Some scenarios can really get my anxiety levels raising more than others – crying, nappy changing in public, needing to make up formula feed in public, pee accidents requiring a change of clothes.  It can be especially stressful when something unexpected happens out of the blue and I have to think in a moment how to act on it, but sometimes nothing needs to happen for me to worry too much that it will.

Analysing and breaking down every scary scenario has particularly been helpful for me.  Thinking “what’s the worst that could happen?” came from my GP;  it makes me see that what I consider is a horrific situation maybe isn’t actually all that bad, and anyway, I can’t control whether the worst happens.  I can’t change the fact Reuben’s peed all over his outfit (or whatever stressful scenario) I just have to go with the flow.  That’s life.  And life doesn’t end just because an outfit’s peed on.  Ultimately, whatever happens, happens.

 

9.Having Faith

Sometimes I just feel so alone.  When I’m feeling depressed and ashamed of myself for being a failure I don’t feel able to talk to anyone.  Even calling the Samaritans feels out of reach, because I feel like I’m wasting their time and will get told off.

I’m quite rubbish at going to church every week, but I do pray all the time.  Even in the darkest moments when all I can do is cry in my uselessness or when I feel like I’m going to explode, praying gives me an anchor and I know my voice will be heard.  My faith always saves me from jumping when I all I want to feel is nothing.  Being a Christian doesn’t take my life’s stresses away but it does help me cope.  I know God is right there in the moment with me, and in a way I feel like the size of my anxieties are nothing compared to the world He created.  That sense of spaciousness gives me a bit of breathing space.

 

 

10. Support Network

Parenting is not easy.  Honestly, if it were all down to me I’m not sure what kind of sanity I’d have to my name.  I probably sound like I’m being hard on myself but truthfully, I don’t understand how one person gets everything and the baby all ready to start the day and leave the house on time.  

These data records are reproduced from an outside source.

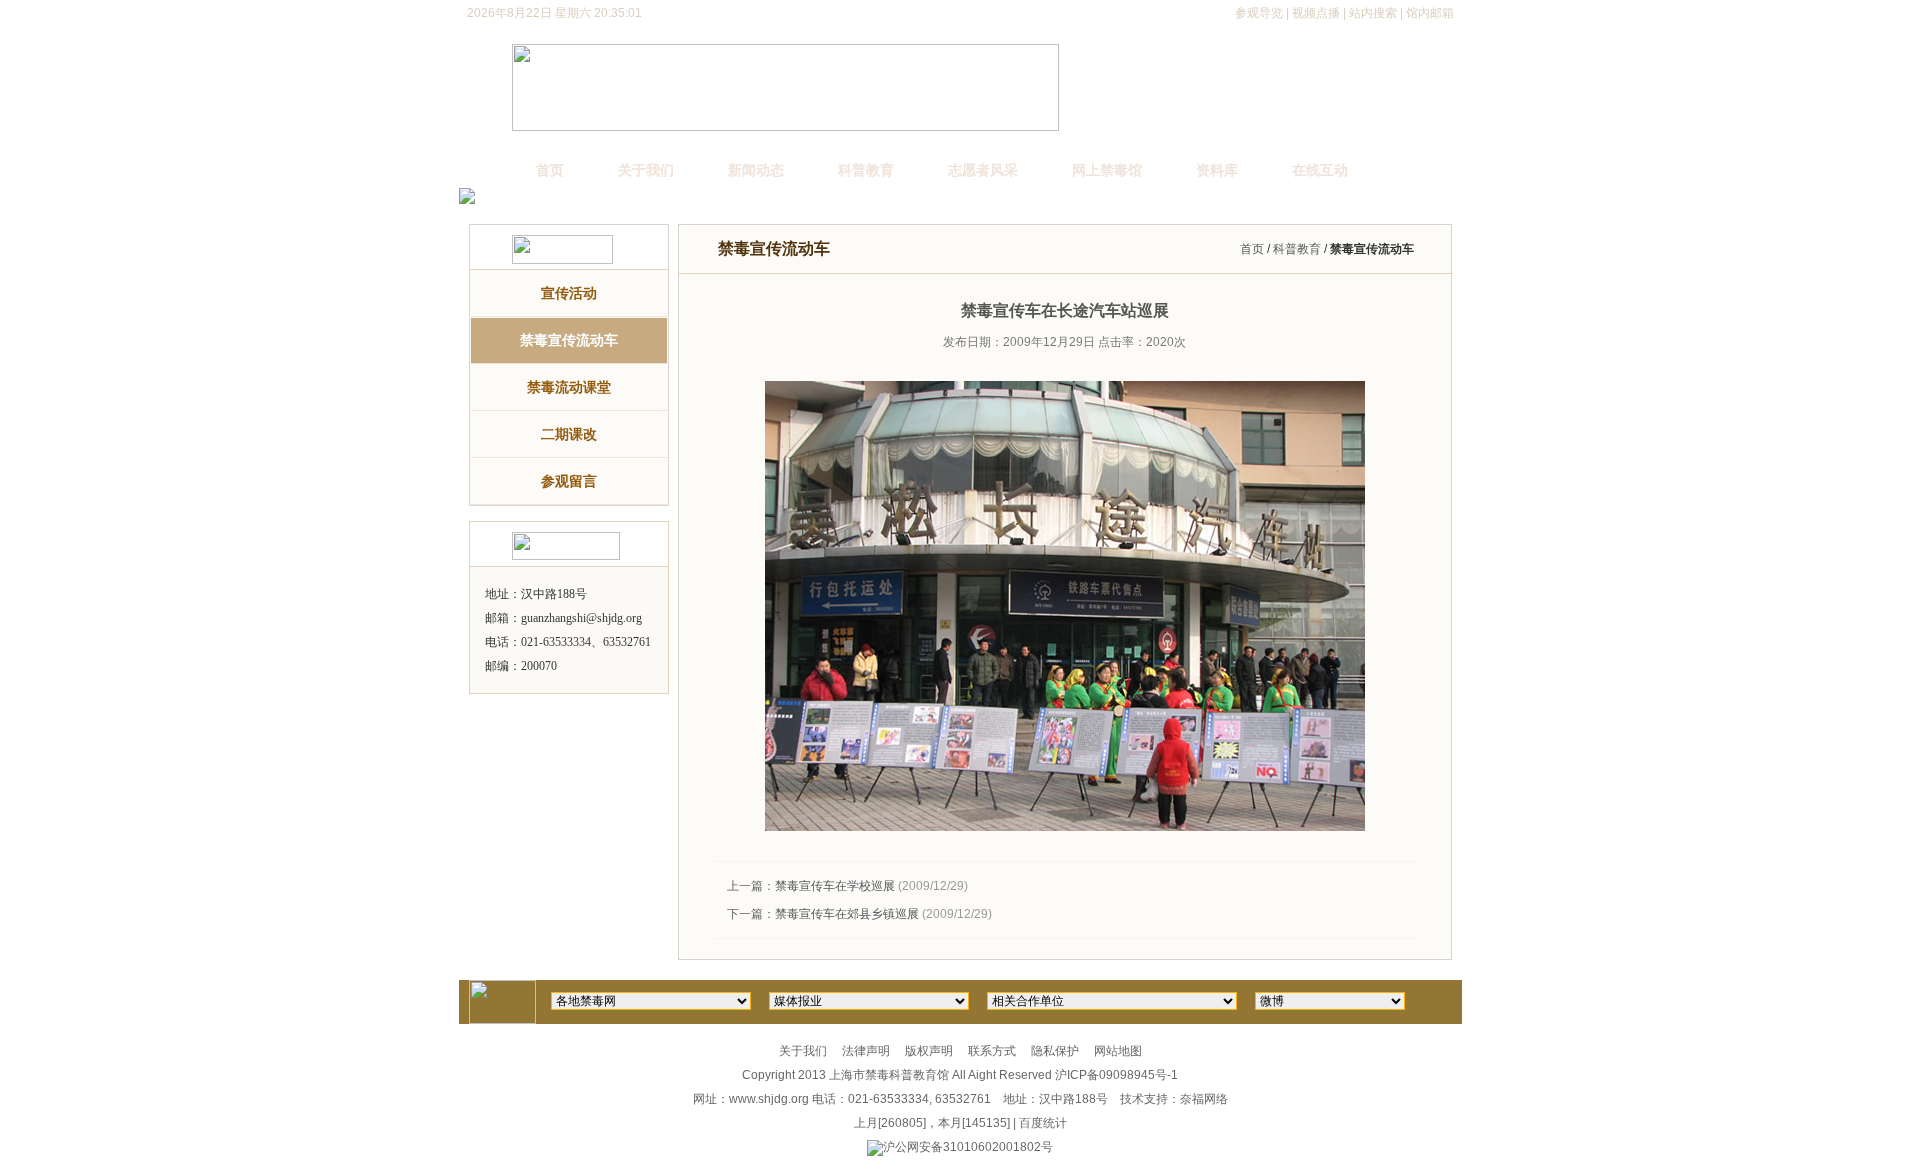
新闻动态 (756, 170)
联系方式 (992, 1051)
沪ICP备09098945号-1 (1116, 1075)
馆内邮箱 (1430, 13)
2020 (1160, 342)
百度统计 (1043, 1123)
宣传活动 (569, 293)
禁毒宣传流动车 (569, 340)
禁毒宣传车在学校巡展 (835, 886)
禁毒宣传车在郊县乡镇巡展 (847, 914)
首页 (550, 170)
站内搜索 (1373, 13)
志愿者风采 (983, 170)
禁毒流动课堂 (569, 387)
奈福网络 (1204, 1099)
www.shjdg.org (769, 1099)
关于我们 (646, 170)
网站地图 (1118, 1051)
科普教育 (866, 170)
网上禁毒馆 (1107, 170)
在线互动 (1320, 170)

The old saying “it takes a village to raise a child” comes into its own when you’re ill and can’t parent by yourself.  My other half and I share the parenting of Reuben and I’m so thankful for it.  In times of need you have to accept offers of help whether that’s from a hands on mum or close friend, and speaking of my own experience, I just appreciate how things are working out sharing the responsibilities.  Again, it’s about looking for the positives and making the best of a situation.  Working as a team works for us in this moment in time because it helps me move forward and gain confidence, and the other half loves every minute raising his son so it’s a win-win, really.